Xu Hui (徐惠; 627–650) was a female Chinese poet, "the first of all women poets of the Tang, an individual scarcely even noted in traditional literary history... but the only one of the thirty-plus 'empresses and consorts'...given biographies in the official Tang histories to have any of her own writings quoted there."

Xu Hui was the child prodigy daughter of Xu Xiaode, from Changcheng in Huzhou (in modern Zhejiang province). She became a minor consort to the Tang dynasty's second emperor, Emperor Taizong of Tang. Although originally appointed as a fifth-rank court lady, a "Talented Lady" (cairen, 才人), she was later promoted to an imperial concubine status, as a "Replete of Mien" (Chongrong, 充容).

Xu Hui is one of China's outstanding early female poets, and is believed to have written around one thousand poems, but only five survive today, including the well-known "Regret in Changmen Palace" on the popular Tang dynasty topic of the neglected or abandoned lady. The poem refers to a specific historical incident when the Emperor Han Wudi's empress was "sequestered in the Tall Gate (changmen) Palace and feared she would be replaced in the sovereign's affections by a newer favorite". It reads, in partial English translation:

    You used to love my Cypress Rafter Terrace,
    But now you dote upon her Bright Yang Palace.
    I know my place, take leave of your palanquin.
    Hold in my feelings, weep for a cast-off fan.
    There was a time my dances, songs, brought honor.
    These letters and poems of long ago? Despised!
    It's true, I think--your favor collapsed like waves.
    Hard to offer water that's been spilled.
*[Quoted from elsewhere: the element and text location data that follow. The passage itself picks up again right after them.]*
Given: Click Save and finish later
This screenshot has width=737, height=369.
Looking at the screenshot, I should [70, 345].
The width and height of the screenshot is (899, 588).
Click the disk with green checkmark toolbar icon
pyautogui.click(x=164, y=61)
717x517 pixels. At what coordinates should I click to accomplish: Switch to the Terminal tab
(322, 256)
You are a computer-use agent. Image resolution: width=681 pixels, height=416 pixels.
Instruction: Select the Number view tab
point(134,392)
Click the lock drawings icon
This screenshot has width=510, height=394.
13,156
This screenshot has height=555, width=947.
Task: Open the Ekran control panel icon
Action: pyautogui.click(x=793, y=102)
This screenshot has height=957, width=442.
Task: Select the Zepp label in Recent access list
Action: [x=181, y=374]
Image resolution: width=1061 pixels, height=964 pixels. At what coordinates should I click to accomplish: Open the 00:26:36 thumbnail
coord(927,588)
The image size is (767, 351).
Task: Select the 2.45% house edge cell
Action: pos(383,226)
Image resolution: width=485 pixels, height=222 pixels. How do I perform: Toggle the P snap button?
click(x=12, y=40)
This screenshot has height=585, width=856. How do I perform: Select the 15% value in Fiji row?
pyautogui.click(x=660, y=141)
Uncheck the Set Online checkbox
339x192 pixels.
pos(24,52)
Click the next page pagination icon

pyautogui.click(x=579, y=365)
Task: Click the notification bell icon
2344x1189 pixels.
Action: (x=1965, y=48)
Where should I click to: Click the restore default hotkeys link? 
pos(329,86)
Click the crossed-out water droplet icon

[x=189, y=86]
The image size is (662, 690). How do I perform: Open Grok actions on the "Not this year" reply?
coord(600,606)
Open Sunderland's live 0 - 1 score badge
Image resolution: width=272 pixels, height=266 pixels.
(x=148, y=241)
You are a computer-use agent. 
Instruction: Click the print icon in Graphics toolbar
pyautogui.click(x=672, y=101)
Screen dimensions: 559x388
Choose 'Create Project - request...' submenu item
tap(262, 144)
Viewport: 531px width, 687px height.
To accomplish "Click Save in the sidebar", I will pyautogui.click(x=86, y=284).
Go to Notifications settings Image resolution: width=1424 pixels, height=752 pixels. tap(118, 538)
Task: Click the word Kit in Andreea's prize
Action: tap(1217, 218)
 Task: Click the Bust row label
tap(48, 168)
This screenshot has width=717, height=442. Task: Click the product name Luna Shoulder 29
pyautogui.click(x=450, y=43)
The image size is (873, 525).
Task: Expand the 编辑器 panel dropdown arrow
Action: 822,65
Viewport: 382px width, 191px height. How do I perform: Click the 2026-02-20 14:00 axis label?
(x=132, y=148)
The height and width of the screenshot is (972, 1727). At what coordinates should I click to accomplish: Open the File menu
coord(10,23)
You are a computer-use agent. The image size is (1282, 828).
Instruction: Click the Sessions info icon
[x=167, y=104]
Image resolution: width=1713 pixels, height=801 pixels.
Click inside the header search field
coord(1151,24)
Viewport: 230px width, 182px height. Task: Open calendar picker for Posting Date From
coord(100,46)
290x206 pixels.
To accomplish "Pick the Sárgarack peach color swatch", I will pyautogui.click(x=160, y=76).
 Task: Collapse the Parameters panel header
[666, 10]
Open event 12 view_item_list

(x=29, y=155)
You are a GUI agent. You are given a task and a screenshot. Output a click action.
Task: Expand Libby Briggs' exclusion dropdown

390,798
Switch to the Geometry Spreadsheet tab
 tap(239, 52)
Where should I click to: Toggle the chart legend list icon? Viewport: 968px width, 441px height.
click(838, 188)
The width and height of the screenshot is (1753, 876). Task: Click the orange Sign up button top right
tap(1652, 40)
Tradition holds that on the Emperor Taizong's death, she became ill from grief, and died the following year. Taizong's successor Gaozong posthumously honored her with the title Xianfei (賢妃), and promoted her father on her account to be prefect of Guozhou. She was also given the privilege of satellite burial within Emperor Taizong's mausoleum, the Zhaoling.

==Media==
- Portrayed by Janine Chang in the 2014 Chinese television series The Empress of China.